In this work, we revisit NeRF-based scene representation in the era of 3DGS to address these challenges. Our method integrates the explicit and efficient modeling strategy of 3DGS with the surface-constrained sampling nature of NeRF. Specifically, we employ Deformable Neural Mesh Primitives (DNMPs) to jointly encode geometry and semantics, enabling efficient ray–mesh intersection sampling and neural field interpolation. This formulation achieves 3D-annotation-free point cloud semantic segmentation by leveraging rendered image supervision.

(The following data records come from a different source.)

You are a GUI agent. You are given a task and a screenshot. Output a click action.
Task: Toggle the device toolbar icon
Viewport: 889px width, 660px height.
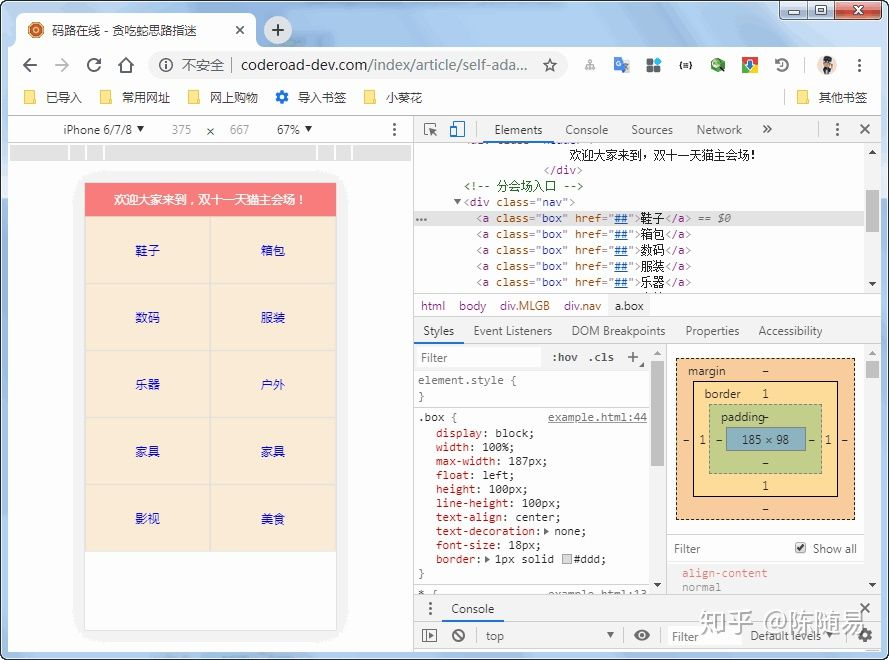point(457,130)
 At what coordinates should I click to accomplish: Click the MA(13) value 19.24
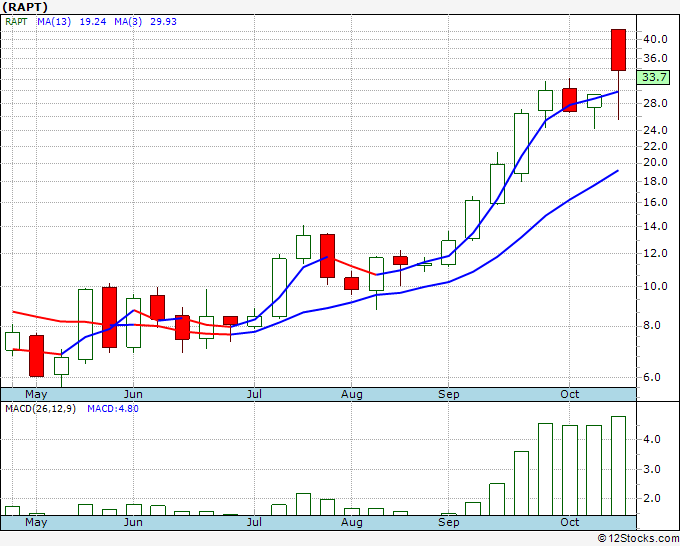(93, 22)
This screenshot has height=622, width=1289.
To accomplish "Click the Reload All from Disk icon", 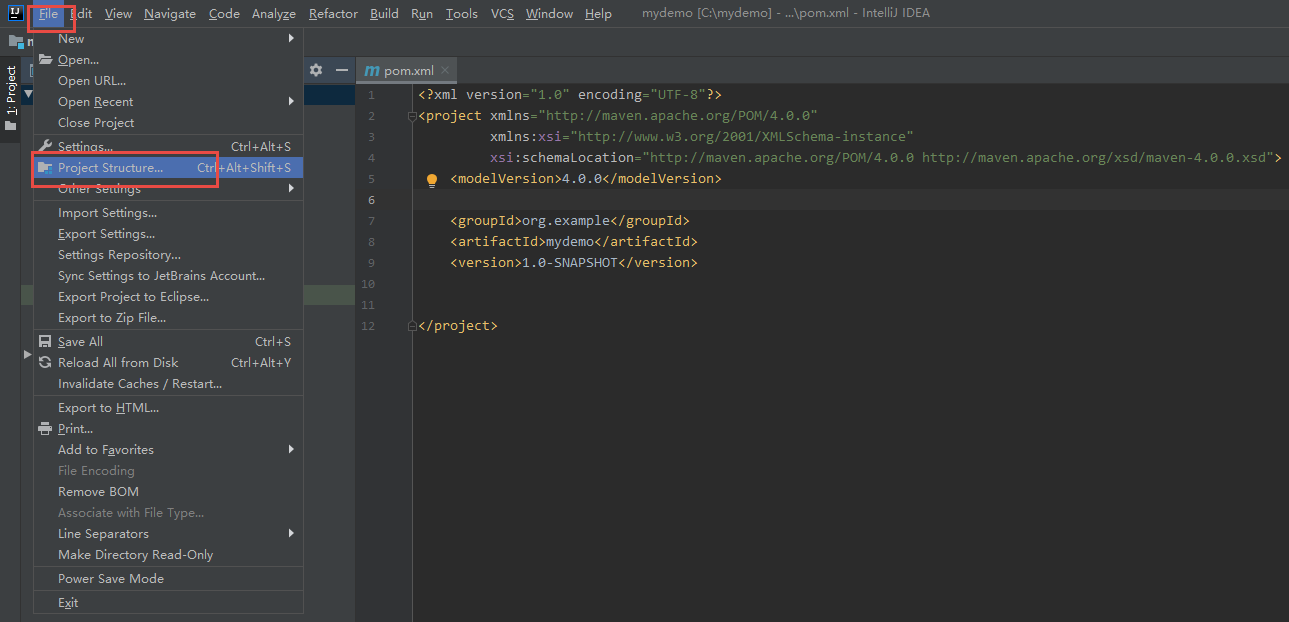I will 45,363.
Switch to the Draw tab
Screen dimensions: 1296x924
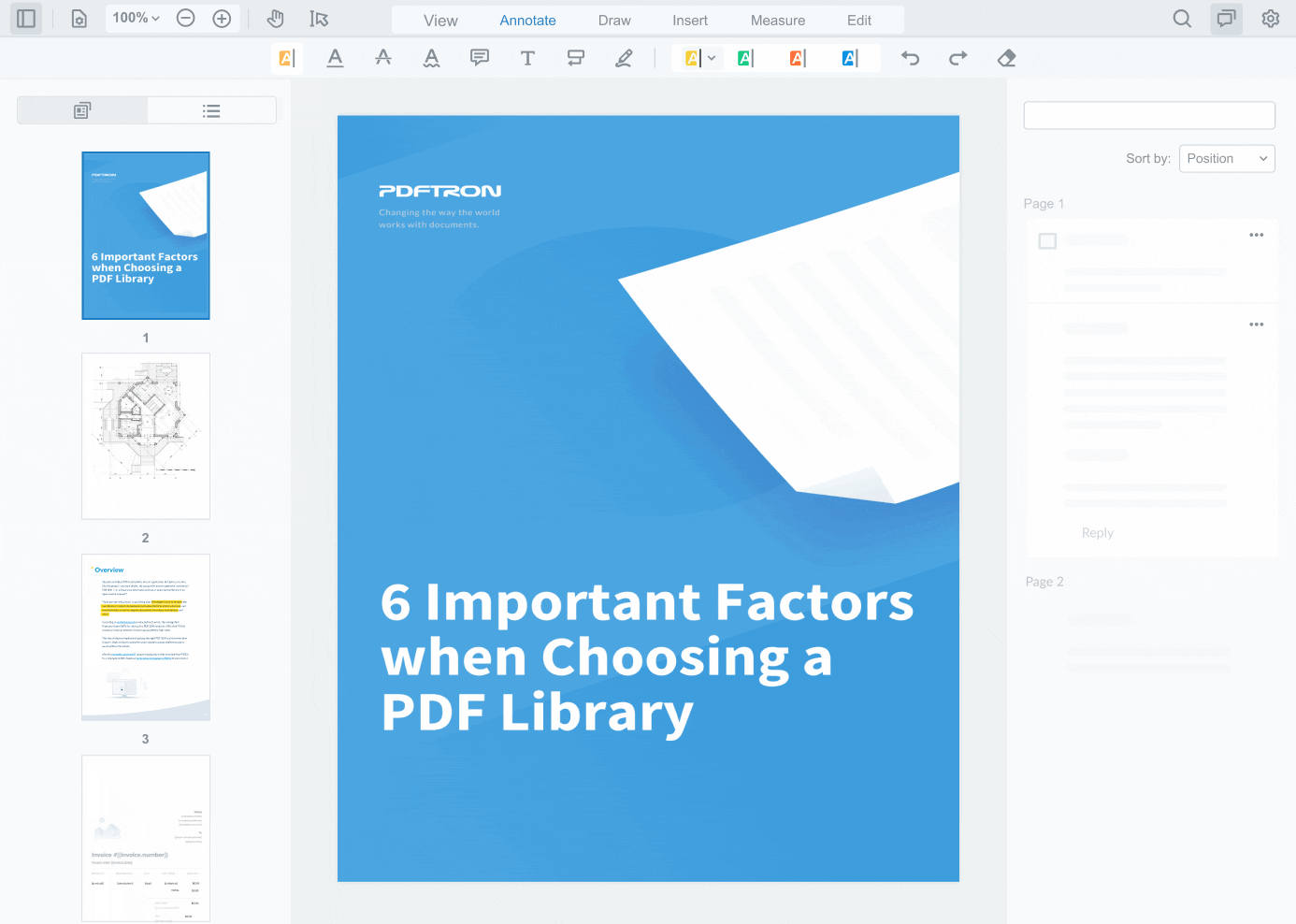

Experiments on the KITTI-360 dataset demonstrate that our approach surpasses the Street Gaussians baseline in overall mIoU and across most semantic categories. The improvement mainly stems from reducing semantic errors caused by limited viewpoints during 3D Gaussian optimization, providing a robust and scalable solution for street scene semantic understanding.

2:45pm - 3:00pm

Extraction of Pole-like Road Objects from MMS Point Clouds Using Deep Learning and Geometric-Topological Feature Fusion

Shu Su, Masataka Shirai, Hiroyuki Yokota

AERO TOYOTA CORPORATION, Japan

This paper presents a fusion framework for the automatic extraction of pole-like road objects—such as traffic lights, road signs, streetlights, and utility poles—from Mobile Mapping System (MMS) point clouds. The proposed method integrates KPConv-based semantic segmentation with geometric–topological reasoning to achieve structural completion and false-positive suppression without retraining or additional annotated data. The framework was trained on 8 km of manually labeled MMS data from the Kinki region, Japan, and evaluated on large-scale unseen data from Hokkaido (≈ 26 km, 2.53 billion points) and the Paris–Lille-3D benchmark (France) acquired with a different LiDAR sensor. The proposed approach significantly outperformed the KPConv baseline. On the Hokkaido dataset, the F₁-score improved from 0.8263 to 0.8689 (+0.0426), successfully reconstructing lamp tops, signal arms, and previously unseen snow delineator posts (snow poles). On the Paris–Lille-3D benchmark, recall increased by 15.5 points, yielding an overall F₁-score gain of +0.0802. The 26 km Hokkaido dataset was processed in less than 13 hours on a single NVIDIA Quadro RTX 8000. These results demonstrate that the proposed deep learning–geometry–topology fusion achieves robust, scalable, and efficient performance across diverse geographic and sensor domains, supporting nationwide road-asset mapping and digital-twin generation.